====== 文档正文

步骤四、编写数据库增删改查操作,mapper层和service层操作,博主这边只用到了增,查,详细代码如下:
CarMapper
package com.example.data.mapper;
import com.example.data.pojo.Car;
import org.apache.ibatis.annotations.*;
import java.util.ArrayList;
@Mapper
public interface CarMapper {
@Insert("insert into car_test (title,editor_name1,editor_name2,editor_name3,editor_remark1,editor_remark2,editor_remark3,img,test_speed,test_oil,created,updated) values (#{title},#{editor_name1},#{editor_name2},#{editor_name3},#{editor_remark1},#{editor_remark2},#{editor_remark3},#{img},#{test_speed},#{test_oil},#{created},#{updated}) ")
public void insertCar(Car car);
@Select("select title from car_test limit #{param1},#{param2}")
public ArrayList<String> queryAllTitle(int page,int num);
@Select("select * from car_test where title=#{title}")
public ArrayList<Car> queryCars(String title);
}
CarService
package com.example.data.service;
import com.example.data.mapper.CarMapper;
import com.example.data.pojo.Car;
import org.springframework.stereotype.Service;
import javax.annotation.Resource;
import java.util.ArrayList;
@Service("carService")
public class CarService {
@Resource(name="carMapper")
CarMapper carMapper;
public CarMapper getCarMapper() {
return carMapper;
}
public void setCarMapper(CarMapper carMapper) {
this.carMapper = carMapper;
}
public void insertCar(Car car){
carMapper.insertCar(car);
}
public ArrayList<String> queryAllTitle(int page,int num){
//return carMapper.queryAllTitle(page,num);
return carMapper.queryAllTitle((page-1)*num,num);
}
public ArrayList<Car> queryCars(String title){
return carMapper.queryCars(title);
}
}
步骤五、配置工具类,就http连接以及工程运行参数进行配置
1.HttpClientConnection–HttpClient连接管理器,代码如下:
package com.example.data.common;
import org.apache.http.impl.conn.PoolingHttpClientConnectionManager;
import org.springframework.context.annotation.Bean;
import org.springframework.context.annotation.Configuration;
@Configuration
public class HttpClientConnection {
@Bean//配置连接管理器
public PoolingHttpClientConnectionManager poolingHttpClientConnectionManager(){
//创建连接管理器
PoolingHttpClientConnectionManager cm=new PoolingHttpClientConnectionManager();
//设置最大连接数
cm.setMaxTotal(200);
//设置每个主机的最大连接数
cm.setDefaultMaxPerRoute(20);
return cm;
}
}
2.Scheduler–工程触发器,代码如下:
package com.example.data.common;
import com.example.data.job.CrawlerAutohomeJob;
import org.quartz.CronTrigger;
import org.springframework.beans.factory.annotation.Qualifier;
import org.springframework.context.annotation.Bean;
import org.springframework.context.annotation.Configuration;
import org.springframework.scheduling.quartz.CronTriggerFactoryBean;
import org.springframework.scheduling.quartz.JobDetailFactoryBean;
import org.springframework.scheduling.quartz.SchedulerFactoryBean;
@Configuration
public class Scheduler {
@Bean("closeConnectJobBean")

============

## 任务说明:
按照文档正文，HttpClient连接管理器把每个主机的最大连接数设成了多少？ 以下数据取自另一个来源。

====== 数据展示

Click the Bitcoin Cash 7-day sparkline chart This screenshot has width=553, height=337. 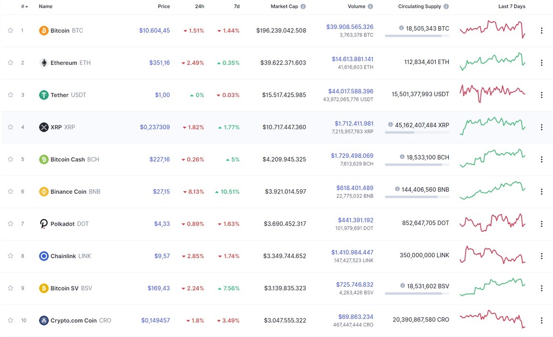492,159
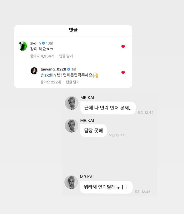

============

## 书面回答:
每个主机的最大连接数设成了20。